- _TEXTE_:
#####
L’histoire de l’abbaye s’écrit toujours : aujourd'hui, l'association des Amis de Clairmont qui existe depuis 1953 se donne pour vocation « de fédérer les amis de cette ancienne abbaye qui remonte au XIIème siècle en se focalisant sur tout ce qui peut aider à la sauvegarde, la restauration, l'entretien, la connaissance et l'animation du lieu, tout en restant fidèle à son histoire et à son identité cisterciennes. » Et l’abbaye redevient édifiante, au fur et à mesure que nous déambulons dans la nef, l’ancien cloître, le réfectoire qui vient de retrouver des verrières légèrement teintées, comme ceux de la nef : une réplique des premiers vitraux cisterciens volontairement non historiés, uniquement décorés de rinceaux.
#####
- _DONNÉES FOURNIES_:
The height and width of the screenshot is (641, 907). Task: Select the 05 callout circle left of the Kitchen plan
#####
- _ÉNONCÉ_: Citez le passage du texte sur l'abbaye de Clairmont qui va de « L’histoire de l’abbaye » à « décorés de rinceaux. ».

- _RÉSULTAT ATTENDU_:
L’histoire de l’abbaye s’écrit toujours : aujourd'hui, l'association des Amis de Clairmont qui existe depuis 1953 se donne pour vocation « de fédérer les amis de cette ancienne abbaye qui remonte au XIIème siècle en se focalisant sur tout ce qui peut aider à la sauvegarde, la restauration, l'entretien, la connaissance et l'animation du lieu, tout en restant fidèle à son histoire et à son identité cisterciennes. » Et l’abbaye redevient édifiante, au fur et à mesure que nous déambulons dans la nef, l’ancien cloître, le réfectoire qui vient de retrouver des verrières légèrement teintées, comme ceux de la nef : une réplique des premiers vitraux cisterciens volontairement non historiés, uniquement décorés de rinceaux.